# Ileż tu ptactwa!



## argus69

Witam forumowiczów.
Jek przetłumaczyć na angielski zwrot: "Ileż tu ptactwa!". Chodzi o zachwyt podczas spaceru w lesie. 
Może nieco wydumane, ale z życia wzięte.

Pozdrawiam


----------



## majlo

Ująłbym to tak: _That's a whole lot of birds!

_P.S. Witaj na forum!


----------



## NotNow

What a lot of birds!

_Ptactwo_ means foul fowl, but the word_ foul_ fowl is rarely used in everyday conversation. English speakers tend to call everthing that flies _birds_. 

Any other translations?


----------



## jacquesvd

NotNow said:


> What a lot of birds!
> 
> _Ptactwo_ means foul, but the word_ foul_ in rarely used in everyday conversation. English speakers tend to call everthing that flies _birds_.
> 
> Any other translations?


 
Isn't ptactwo fowl? I don't hear 'fowl' often spoken but read it regularly.


----------



## NotNow

jacquesvd said:


> Isn't ptactwo fowl? I don't hear 'fowl' often spoken but read it regularly.


 
Yes, I made a spelling mistake.  Thank you for calling it to my attention.


----------



## Thomas1

NotNow said:


> What a lot of birds!
> 
> _Ptactwo_ means foul, but the word_ foul_ in rarely used in everyday conversation. English speakers tend to call everthing that flies _birds_.
> 
> Any other translations?


_Ptactwo _isn't that frequent in Polish too. We also tend to use _ptaki _more often.  So _What a lot of fowl. _may do the job.

Also, some context would be helpful. Correct me if I'm wrong but as far as I remember English _fowl _tends to mean birds like hens, chickens, turkeys, duck, geese, etc., in brief birds bred for meat, eggs, etc. whereas Polish _ptactwo _encompasses all birds in general.


----------



## jacquesvd

Thomas1 said:


> _Ptactwo _isn't that frequent in Polish too. We also tend to use _ptaki _more often.  So _What a lot of fowl. _may do the job.
> 
> Also, some context would be helpful. Correct me if I'm wrong but as far as I remember English _fowl _tends to mean birds like hens, chickens, turkeys, duck, geese, etc., in brief birds bred for meat, eggs, etc. whereas Polish _ptactwo _encompasses all birds in general.


 
Yes, I always used the word for chicken, turkeys, etc. and a check in the dictionary confirms that 'fowl' is  used for  gallinaceous birds that are used for food or hunted as game.

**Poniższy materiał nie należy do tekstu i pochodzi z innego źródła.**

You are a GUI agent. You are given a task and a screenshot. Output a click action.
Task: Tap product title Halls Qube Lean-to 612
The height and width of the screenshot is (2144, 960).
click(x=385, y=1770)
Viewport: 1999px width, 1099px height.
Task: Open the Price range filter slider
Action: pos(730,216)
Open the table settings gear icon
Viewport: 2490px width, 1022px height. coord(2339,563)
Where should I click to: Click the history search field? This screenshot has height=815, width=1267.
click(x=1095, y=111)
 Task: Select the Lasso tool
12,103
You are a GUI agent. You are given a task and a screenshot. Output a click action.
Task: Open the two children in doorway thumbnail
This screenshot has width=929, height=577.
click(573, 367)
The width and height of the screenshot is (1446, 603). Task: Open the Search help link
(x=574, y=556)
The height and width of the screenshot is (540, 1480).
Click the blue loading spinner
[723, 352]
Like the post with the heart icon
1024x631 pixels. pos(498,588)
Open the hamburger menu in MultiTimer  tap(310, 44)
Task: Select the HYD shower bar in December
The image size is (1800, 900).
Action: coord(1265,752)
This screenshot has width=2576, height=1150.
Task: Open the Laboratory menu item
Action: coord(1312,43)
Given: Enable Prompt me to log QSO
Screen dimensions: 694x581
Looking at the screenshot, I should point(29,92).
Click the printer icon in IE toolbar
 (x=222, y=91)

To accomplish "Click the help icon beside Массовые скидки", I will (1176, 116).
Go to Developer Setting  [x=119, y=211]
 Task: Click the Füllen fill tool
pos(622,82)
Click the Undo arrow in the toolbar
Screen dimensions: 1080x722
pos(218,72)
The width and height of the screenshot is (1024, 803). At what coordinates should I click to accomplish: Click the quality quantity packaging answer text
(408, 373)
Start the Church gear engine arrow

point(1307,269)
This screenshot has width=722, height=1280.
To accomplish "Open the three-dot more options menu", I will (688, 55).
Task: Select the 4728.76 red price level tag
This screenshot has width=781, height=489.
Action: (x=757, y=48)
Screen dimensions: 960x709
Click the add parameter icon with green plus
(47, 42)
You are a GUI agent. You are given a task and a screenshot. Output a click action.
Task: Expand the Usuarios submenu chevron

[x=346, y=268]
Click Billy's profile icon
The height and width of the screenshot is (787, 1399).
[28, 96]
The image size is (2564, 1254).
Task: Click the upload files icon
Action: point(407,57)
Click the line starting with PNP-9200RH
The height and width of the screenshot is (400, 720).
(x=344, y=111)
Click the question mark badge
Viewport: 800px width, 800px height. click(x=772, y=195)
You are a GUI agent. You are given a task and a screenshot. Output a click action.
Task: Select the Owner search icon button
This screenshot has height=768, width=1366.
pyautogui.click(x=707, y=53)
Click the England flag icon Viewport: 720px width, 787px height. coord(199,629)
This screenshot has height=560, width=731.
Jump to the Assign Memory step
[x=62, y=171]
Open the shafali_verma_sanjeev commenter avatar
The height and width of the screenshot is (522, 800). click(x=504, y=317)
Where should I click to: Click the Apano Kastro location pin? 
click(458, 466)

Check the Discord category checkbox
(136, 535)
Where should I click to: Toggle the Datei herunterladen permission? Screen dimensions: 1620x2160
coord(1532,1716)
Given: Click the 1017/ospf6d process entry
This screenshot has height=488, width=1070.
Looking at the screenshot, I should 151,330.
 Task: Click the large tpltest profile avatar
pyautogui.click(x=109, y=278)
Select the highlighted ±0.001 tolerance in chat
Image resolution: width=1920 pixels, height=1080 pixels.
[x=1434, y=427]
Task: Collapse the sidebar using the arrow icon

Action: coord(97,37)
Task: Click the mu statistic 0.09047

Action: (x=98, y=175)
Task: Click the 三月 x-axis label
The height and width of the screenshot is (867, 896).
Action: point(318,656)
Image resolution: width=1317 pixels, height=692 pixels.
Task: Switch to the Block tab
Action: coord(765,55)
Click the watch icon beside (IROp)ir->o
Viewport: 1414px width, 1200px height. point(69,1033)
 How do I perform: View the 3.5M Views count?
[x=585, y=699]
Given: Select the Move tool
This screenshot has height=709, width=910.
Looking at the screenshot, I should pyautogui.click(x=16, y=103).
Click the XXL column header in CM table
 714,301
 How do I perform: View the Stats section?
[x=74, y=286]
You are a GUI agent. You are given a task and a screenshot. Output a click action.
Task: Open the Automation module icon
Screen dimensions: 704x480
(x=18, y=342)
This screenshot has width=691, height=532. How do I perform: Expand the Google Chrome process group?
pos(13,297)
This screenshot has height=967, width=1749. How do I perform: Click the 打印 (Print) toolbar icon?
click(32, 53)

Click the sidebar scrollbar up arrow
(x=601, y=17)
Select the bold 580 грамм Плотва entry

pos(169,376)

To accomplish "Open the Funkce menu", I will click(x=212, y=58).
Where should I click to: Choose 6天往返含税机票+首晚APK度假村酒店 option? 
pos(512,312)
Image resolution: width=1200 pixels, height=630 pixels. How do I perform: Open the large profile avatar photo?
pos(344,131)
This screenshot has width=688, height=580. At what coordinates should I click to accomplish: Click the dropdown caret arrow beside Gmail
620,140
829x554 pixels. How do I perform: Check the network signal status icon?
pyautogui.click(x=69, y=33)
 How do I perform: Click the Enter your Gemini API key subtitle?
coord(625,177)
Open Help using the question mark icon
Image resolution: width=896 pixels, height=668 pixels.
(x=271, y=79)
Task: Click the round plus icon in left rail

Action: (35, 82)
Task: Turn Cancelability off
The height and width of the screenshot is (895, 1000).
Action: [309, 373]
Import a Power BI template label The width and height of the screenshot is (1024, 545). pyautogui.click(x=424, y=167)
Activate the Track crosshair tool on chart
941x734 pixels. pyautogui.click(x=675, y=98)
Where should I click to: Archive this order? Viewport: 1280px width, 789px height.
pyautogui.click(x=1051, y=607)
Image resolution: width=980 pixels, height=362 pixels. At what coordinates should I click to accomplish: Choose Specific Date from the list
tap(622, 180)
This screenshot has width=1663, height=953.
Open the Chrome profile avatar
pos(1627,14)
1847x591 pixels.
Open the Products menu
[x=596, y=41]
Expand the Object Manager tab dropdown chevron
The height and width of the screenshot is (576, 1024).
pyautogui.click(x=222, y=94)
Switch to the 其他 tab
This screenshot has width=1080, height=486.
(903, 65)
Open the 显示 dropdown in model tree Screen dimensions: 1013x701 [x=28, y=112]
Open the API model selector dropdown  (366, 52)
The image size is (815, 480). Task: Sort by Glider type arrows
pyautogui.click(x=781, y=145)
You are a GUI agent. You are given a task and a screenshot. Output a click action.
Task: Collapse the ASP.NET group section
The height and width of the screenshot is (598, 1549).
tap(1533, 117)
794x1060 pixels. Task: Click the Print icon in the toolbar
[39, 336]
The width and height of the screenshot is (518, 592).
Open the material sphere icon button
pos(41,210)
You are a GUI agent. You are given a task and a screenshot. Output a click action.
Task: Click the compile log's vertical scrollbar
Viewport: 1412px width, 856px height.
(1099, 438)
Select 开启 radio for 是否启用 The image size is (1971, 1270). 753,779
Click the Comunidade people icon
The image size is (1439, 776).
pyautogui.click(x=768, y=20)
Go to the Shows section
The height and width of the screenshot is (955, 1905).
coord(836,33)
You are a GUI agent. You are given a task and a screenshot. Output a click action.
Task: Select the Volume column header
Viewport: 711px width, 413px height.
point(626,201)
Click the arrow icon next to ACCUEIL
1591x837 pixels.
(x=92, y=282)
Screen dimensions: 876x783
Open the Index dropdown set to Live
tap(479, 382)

So, vultures, eagles, hawks etc aren't fowl in English but sęp, orzeł or jastrząb are ptactwo in Polish is what I understand from your comment.


----------



## argus69

Dziękuję wszystkim za ciekawe wyjaśnienia. 

Rzeczywiście, wcześniej zastanawiałem się nad użyciem "What a lot of fowl" ale widzę, że to wyrażenie dotyczy drobiu hodowlanego i leśnego, a nie ptactwa śpiewającego . 
Pozdrawiam.


----------



## Slovianka

W słowniku Webster's II (1984) jako wyjaśnienie trzecie słowa "fowl" widnieje: "_Archaic_. Any bird". Ponieważ jednak dwa pierwsze wyjaśnienia dotyczą ptactwa hodowlanego oraz łownego, jak też mięsa drobiowego, obawiałabym się, że tłumaczenie "fowl" zakłóciłoby rozumienie tekstu.


----------



## Thomas1

To zależy od kontekstu. Jeśli słowo ma tłumaczyć powiedzmy zdanie z Biblii czy Kochanowskiego (to tylko przykład, tak naprawdę nie wiem czy teksty Kochanowskiego w ogóle zawierają słowo ptactwo) ogólnie z tekstów, których słownictwo traktowane jest jako archaiczne/przestarzałe bądź stylizowane na takie, to _fowl _byłoby na miejscu moim zdaniem.


----------